Detection Methods for CVE-2025-0913
Indicators of Compromise
- Unexpected symlinks appearing in directories where Go applications create files
- Files being created in unexpected locations by Go applications
- Suspicious symlink creation activity by non-privileged users targeting directories used by privileged Go services
- File system audit logs showing file creation events where the path differs from the application's intended target
Detection Strategies
- Audit Go application source code for usage of os.OpenFile() with O_CREATE|O_EXCL flag combinations on Windows deployments
- Monitor file system events for symlink creation followed by file write operations from Go binaries
- Implement file integrity monitoring on critical directories that may be targeted by symlink attacks
- Use static analysis tools to identify vulnerable code patterns in Go applications
Monitoring Recommendations
- Enable Windows file system auditing to track symlink creation events
- Configure application-level logging to record file creation paths and verify they match expected locations
- Implement endpoint detection rules for suspicious symlink activity patterns
- Review Go application logs for file operation failures that may indicate exploitation attempts
How to Mitigate CVE-2025-0913
Immediate Actions Required
- Update Go installations to the latest patched version that addresses this vulnerability
- Audit existing Go applications for use of os.OpenFile() with O_CREATE|O_EXCL flags on Windows
- Recompile and redeploy affected Go applications using the patched Go toolchain
- Restrict symlink creation permissions where possible on Windows systems hosting vulnerable applications
Patch Information
The Go team has released a fix that ensures os.OpenFile() now consistently returns an error when both O_CREATE and O_EXCL flags are set and the target path is a symlink, regardless of platform.

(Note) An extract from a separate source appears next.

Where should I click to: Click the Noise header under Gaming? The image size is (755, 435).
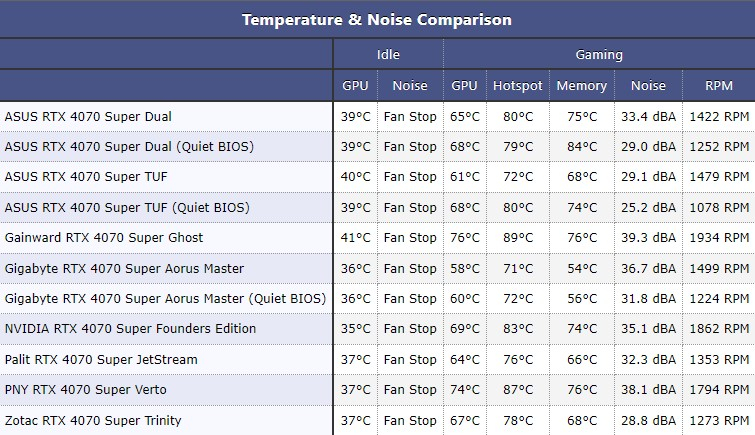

Technical details of the fix are available in the Go.dev Change Log Entry. The vulnerability is tracked in the Go.dev Issue Discussion, and the official vulnerability report is documented as GO-2025-3750.
Workarounds
- Validate file paths before calling os.OpenFile() by checking if the path is a symlink using os.Lstat() and rejecting symlinks
- Implement application-level symlink detection before file creation operations
- Run Go applications with minimal necessary privileges to limit the impact of potential symlink attacks
- Use directory permissions to prevent untrusted users from creating symlinks in paths used by Go applications
# Check Go version and update to patched release
go version
# Update Go to the latest version containing the fix
# Rebuild affected applications
go build -o myapp ./cmd/myapp
Disclaimer: This content was generated using AI. While we strive for accuracy, please verify critical information with official sources.